== TASK DESCRIPTION ==
After reading the entries below, copy word for word the lines from the first through the line containing "Uncheck the cowboymoo", and stop there.

== TASK MATERIAL ==
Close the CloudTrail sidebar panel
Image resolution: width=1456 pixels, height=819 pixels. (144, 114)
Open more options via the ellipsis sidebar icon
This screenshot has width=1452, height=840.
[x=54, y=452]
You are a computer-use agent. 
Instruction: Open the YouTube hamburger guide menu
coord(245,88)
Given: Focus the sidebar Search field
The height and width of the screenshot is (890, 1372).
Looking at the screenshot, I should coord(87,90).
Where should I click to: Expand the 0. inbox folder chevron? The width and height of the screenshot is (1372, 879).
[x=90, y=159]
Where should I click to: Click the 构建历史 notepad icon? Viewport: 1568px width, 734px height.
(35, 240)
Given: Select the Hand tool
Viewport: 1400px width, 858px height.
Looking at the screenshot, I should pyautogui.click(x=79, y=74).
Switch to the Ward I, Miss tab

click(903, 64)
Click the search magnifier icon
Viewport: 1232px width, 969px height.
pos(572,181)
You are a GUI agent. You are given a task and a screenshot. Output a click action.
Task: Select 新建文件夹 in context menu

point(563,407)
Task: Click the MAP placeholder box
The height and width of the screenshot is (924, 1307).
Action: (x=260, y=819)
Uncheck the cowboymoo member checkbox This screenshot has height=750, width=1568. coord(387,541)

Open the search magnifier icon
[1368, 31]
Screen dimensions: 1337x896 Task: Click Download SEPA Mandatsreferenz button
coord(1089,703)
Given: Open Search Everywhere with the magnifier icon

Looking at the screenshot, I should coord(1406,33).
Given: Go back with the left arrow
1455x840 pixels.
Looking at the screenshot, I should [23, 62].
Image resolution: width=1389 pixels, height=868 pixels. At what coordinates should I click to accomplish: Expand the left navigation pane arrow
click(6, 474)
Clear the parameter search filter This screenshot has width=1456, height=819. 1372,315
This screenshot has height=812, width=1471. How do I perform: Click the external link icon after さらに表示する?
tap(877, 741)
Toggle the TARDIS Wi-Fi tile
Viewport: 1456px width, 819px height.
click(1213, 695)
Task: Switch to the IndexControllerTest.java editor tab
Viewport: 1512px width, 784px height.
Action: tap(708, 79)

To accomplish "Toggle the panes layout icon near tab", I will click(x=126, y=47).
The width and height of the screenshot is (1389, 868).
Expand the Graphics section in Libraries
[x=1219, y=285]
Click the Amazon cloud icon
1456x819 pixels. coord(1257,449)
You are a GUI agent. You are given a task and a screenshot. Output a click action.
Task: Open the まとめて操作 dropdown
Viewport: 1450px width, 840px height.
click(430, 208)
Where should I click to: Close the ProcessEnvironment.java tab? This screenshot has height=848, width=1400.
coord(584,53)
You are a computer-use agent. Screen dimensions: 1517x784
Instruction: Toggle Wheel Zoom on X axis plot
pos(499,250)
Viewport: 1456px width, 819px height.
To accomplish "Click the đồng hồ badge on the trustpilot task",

== SOLUTION BELOW ==
Close the CloudTrail sidebar panel
Image resolution: width=1456 pixels, height=819 pixels. (144, 114)
Open more options via the ellipsis sidebar icon
This screenshot has width=1452, height=840.
[x=54, y=452]
You are a computer-use agent. 
Instruction: Open the YouTube hamburger guide menu
coord(245,88)
Given: Focus the sidebar Search field
The height and width of the screenshot is (890, 1372).
Looking at the screenshot, I should coord(87,90).
Where should I click to: Expand the 0. inbox folder chevron? The width and height of the screenshot is (1372, 879).
[x=90, y=159]
Where should I click to: Click the 构建历史 notepad icon? Viewport: 1568px width, 734px height.
(35, 240)
Given: Select the Hand tool
Viewport: 1400px width, 858px height.
Looking at the screenshot, I should pyautogui.click(x=79, y=74).
Switch to the Ward I, Miss tab

click(903, 64)
Click the search magnifier icon
Viewport: 1232px width, 969px height.
pos(572,181)
You are a GUI agent. You are given a task and a screenshot. Output a click action.
Task: Select 新建文件夹 in context menu

point(563,407)
Task: Click the MAP placeholder box
The height and width of the screenshot is (924, 1307).
Action: (x=260, y=819)
Uncheck the cowboymoo member checkbox This screenshot has height=750, width=1568. coord(387,541)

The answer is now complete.